Problem to work on:
Update the rows starting at the first one and ending at the line containing "query-controls: Query: Pick a Canned Query Format: CSV S… is" by swapping "location" for "position" and leaving everything else as it is. Give back only those lines.

Given entries:
⁂

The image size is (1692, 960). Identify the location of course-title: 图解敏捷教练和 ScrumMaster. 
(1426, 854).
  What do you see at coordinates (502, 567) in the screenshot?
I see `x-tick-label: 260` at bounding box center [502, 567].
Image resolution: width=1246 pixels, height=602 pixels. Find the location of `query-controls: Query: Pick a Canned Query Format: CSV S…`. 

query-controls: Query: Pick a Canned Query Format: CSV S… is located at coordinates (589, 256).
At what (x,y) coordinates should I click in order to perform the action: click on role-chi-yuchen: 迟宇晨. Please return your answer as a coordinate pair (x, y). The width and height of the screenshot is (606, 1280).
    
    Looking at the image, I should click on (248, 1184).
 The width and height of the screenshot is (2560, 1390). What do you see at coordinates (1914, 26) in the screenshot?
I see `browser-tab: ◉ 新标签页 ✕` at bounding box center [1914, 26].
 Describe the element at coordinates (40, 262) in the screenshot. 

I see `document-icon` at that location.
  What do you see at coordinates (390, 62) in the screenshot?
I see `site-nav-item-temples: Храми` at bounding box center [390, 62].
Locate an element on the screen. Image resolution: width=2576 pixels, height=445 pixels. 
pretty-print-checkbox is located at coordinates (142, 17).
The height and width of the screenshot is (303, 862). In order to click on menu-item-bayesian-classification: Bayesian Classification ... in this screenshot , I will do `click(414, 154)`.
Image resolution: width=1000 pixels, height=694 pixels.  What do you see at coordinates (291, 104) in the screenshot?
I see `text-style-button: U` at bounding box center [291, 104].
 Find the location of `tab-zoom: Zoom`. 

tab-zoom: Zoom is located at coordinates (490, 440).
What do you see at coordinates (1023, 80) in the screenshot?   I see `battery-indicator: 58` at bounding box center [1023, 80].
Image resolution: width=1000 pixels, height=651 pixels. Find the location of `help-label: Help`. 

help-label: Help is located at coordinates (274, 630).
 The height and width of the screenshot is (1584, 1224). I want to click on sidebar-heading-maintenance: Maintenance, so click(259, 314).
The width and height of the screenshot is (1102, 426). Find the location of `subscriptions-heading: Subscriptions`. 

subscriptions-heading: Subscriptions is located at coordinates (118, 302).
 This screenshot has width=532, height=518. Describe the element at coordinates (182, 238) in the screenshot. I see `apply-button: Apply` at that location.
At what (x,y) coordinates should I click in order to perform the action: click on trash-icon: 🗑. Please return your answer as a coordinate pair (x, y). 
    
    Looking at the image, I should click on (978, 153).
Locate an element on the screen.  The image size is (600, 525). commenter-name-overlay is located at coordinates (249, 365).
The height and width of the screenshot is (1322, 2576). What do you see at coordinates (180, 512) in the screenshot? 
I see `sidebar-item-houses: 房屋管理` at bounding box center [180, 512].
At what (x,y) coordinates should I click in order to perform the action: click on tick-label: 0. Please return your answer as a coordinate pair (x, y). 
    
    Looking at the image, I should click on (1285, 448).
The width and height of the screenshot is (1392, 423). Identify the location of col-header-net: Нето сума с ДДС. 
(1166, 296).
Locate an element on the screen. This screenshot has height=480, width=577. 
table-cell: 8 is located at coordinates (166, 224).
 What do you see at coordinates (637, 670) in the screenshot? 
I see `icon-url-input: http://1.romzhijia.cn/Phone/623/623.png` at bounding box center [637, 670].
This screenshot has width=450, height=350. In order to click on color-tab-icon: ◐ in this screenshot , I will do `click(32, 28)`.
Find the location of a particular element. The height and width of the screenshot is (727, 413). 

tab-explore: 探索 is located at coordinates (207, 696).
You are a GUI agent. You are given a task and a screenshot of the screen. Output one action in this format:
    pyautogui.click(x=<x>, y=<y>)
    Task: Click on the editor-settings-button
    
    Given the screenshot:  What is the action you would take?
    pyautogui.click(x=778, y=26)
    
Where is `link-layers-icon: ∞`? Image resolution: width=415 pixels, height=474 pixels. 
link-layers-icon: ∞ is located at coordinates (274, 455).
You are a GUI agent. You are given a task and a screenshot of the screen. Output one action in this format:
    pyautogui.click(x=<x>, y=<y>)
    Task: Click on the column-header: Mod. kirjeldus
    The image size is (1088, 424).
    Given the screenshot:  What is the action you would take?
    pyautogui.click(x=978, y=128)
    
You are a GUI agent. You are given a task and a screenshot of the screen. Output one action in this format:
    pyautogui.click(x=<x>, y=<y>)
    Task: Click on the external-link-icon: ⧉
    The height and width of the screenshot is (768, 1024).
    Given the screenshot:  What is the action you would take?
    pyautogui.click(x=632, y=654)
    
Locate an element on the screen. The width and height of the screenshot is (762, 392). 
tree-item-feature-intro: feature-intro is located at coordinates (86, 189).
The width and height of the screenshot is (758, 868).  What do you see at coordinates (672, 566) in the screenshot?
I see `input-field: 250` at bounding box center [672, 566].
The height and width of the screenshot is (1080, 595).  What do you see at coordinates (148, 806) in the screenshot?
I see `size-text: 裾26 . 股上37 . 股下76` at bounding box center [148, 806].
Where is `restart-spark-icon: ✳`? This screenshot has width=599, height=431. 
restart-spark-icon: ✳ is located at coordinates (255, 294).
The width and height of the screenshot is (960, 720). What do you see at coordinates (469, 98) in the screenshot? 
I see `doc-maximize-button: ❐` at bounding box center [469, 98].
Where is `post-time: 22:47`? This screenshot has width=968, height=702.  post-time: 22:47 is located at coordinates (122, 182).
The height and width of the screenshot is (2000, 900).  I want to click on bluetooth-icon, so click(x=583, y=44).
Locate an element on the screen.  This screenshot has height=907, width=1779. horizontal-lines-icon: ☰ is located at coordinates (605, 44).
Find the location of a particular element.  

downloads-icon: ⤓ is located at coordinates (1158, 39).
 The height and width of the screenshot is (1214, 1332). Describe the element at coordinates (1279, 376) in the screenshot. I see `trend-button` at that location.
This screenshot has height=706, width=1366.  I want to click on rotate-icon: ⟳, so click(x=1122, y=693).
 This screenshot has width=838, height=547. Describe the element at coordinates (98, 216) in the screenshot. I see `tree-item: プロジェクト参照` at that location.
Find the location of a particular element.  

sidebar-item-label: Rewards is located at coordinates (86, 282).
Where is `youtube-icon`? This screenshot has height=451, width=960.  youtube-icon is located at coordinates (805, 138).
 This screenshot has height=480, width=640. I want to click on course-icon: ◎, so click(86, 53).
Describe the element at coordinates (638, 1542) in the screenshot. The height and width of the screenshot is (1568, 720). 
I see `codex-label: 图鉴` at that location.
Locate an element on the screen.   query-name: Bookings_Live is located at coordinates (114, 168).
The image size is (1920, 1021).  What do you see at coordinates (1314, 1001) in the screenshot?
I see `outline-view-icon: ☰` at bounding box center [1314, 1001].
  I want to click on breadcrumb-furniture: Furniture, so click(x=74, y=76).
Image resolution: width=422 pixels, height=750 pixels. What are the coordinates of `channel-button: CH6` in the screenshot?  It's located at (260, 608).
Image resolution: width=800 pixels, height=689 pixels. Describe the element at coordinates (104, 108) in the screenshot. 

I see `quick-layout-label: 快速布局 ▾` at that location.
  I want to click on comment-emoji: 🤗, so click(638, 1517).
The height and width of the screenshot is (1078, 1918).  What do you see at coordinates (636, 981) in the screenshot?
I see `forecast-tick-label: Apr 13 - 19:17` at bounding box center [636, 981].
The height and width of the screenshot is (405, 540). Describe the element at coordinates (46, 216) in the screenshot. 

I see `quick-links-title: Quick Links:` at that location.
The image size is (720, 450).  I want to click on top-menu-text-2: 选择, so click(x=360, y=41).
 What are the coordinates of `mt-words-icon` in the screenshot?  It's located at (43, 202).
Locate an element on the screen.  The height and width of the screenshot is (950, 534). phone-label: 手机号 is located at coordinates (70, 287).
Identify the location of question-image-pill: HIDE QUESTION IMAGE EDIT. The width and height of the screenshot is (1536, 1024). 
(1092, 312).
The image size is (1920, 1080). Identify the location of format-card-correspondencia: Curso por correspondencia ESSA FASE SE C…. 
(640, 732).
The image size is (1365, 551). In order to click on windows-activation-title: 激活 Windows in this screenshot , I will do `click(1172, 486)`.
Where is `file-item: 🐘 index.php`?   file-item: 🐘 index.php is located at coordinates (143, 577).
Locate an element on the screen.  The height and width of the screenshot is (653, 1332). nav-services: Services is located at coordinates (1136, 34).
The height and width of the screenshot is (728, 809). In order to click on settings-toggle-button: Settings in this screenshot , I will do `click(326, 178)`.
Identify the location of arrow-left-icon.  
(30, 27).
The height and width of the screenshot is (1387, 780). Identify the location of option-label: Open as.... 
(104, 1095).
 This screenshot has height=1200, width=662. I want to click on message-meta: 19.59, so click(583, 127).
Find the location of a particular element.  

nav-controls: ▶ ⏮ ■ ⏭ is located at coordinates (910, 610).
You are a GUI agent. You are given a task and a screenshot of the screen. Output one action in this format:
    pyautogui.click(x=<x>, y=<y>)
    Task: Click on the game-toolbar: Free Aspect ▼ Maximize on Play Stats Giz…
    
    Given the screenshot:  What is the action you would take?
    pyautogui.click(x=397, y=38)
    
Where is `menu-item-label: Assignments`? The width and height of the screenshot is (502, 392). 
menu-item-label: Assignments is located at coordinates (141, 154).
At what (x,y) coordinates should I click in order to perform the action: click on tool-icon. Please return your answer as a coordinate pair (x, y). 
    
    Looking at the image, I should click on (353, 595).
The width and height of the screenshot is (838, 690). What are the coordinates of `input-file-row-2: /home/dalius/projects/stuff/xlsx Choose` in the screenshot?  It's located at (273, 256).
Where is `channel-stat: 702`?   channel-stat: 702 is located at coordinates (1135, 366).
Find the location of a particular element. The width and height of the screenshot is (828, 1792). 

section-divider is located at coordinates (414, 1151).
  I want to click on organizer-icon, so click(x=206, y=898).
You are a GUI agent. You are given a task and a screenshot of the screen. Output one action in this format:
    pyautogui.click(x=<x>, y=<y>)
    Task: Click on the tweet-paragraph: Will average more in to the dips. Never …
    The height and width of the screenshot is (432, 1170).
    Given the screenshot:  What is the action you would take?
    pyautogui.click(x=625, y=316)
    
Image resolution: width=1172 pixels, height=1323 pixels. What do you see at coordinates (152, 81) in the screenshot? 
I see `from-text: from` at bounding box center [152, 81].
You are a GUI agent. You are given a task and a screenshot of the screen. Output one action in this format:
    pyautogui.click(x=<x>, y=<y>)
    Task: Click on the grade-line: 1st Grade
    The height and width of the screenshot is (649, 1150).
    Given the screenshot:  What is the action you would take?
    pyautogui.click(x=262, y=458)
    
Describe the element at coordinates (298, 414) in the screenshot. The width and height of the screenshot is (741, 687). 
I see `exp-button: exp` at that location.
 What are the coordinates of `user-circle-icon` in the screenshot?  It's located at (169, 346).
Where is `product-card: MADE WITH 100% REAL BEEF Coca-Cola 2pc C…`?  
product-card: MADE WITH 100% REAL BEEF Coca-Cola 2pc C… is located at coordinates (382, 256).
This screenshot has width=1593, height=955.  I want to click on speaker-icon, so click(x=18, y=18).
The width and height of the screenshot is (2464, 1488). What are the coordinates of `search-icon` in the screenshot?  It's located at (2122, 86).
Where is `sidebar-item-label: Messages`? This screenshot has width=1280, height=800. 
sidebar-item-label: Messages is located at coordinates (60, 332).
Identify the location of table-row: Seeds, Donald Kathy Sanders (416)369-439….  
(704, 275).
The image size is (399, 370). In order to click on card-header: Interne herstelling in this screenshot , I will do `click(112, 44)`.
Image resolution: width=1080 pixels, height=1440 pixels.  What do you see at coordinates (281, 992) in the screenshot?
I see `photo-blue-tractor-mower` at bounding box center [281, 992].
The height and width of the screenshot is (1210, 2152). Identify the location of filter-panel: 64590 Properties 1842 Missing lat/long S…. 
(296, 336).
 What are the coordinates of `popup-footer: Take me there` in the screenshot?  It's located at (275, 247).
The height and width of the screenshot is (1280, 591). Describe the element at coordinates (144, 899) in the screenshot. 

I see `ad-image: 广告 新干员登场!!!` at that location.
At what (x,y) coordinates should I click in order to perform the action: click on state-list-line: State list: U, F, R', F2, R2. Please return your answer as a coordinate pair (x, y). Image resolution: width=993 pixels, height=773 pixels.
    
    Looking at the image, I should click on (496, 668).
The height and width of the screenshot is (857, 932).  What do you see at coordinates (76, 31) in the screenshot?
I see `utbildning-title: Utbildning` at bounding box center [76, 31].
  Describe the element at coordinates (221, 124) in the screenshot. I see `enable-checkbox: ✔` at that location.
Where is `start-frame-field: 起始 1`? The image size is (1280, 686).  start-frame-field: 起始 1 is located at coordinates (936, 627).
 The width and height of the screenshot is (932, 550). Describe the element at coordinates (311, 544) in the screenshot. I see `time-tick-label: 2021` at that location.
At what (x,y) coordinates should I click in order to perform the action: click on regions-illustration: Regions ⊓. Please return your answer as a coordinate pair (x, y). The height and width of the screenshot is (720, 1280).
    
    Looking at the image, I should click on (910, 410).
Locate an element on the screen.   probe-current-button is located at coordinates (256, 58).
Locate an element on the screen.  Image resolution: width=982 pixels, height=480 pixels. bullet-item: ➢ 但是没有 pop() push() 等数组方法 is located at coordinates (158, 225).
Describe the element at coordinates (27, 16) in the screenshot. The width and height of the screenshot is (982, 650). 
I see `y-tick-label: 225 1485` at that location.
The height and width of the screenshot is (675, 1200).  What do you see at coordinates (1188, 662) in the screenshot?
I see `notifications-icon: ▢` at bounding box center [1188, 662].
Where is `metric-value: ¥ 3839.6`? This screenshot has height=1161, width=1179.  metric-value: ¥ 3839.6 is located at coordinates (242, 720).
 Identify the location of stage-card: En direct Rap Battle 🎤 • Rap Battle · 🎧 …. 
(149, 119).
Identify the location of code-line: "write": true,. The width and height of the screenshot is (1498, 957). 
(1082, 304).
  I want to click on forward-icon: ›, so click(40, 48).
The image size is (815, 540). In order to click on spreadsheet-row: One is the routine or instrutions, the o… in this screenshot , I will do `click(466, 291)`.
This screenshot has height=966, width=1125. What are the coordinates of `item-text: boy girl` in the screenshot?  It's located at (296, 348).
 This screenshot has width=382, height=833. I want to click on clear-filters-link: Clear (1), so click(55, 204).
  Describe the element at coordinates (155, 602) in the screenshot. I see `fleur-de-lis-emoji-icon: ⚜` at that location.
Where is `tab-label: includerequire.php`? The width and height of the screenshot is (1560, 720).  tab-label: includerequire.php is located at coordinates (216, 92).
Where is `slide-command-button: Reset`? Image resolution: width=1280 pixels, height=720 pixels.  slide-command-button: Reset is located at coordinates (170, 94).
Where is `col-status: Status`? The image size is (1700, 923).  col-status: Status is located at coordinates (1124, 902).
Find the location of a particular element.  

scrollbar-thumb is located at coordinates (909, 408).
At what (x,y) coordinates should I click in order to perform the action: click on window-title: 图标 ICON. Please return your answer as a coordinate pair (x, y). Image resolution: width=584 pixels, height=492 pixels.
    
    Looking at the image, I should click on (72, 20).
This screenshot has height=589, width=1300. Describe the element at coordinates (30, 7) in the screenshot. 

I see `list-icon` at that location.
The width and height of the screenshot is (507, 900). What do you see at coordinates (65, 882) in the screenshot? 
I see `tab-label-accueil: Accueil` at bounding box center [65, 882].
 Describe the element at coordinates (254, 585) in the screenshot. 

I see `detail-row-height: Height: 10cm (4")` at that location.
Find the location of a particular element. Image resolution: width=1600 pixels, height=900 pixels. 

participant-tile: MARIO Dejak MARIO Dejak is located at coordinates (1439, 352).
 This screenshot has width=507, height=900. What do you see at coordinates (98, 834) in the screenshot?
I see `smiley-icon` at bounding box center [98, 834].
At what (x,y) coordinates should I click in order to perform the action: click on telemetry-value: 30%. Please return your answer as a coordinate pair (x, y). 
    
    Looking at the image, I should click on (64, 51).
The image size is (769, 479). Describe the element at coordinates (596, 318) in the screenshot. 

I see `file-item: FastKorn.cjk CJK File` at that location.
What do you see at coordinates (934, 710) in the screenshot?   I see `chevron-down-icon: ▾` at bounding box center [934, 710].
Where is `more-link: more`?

⁂

Answer box:
The image size is (1692, 960). Identify the position of course-title: 图解敏捷教练和 ScrumMaster. 
(1426, 854).
  What do you see at coordinates (502, 567) in the screenshot?
I see `x-tick-label: 260` at bounding box center [502, 567].
Image resolution: width=1246 pixels, height=602 pixels. Find the position of `query-controls: Query: Pick a Canned Query Format: CSV S…`. 

query-controls: Query: Pick a Canned Query Format: CSV S… is located at coordinates (589, 256).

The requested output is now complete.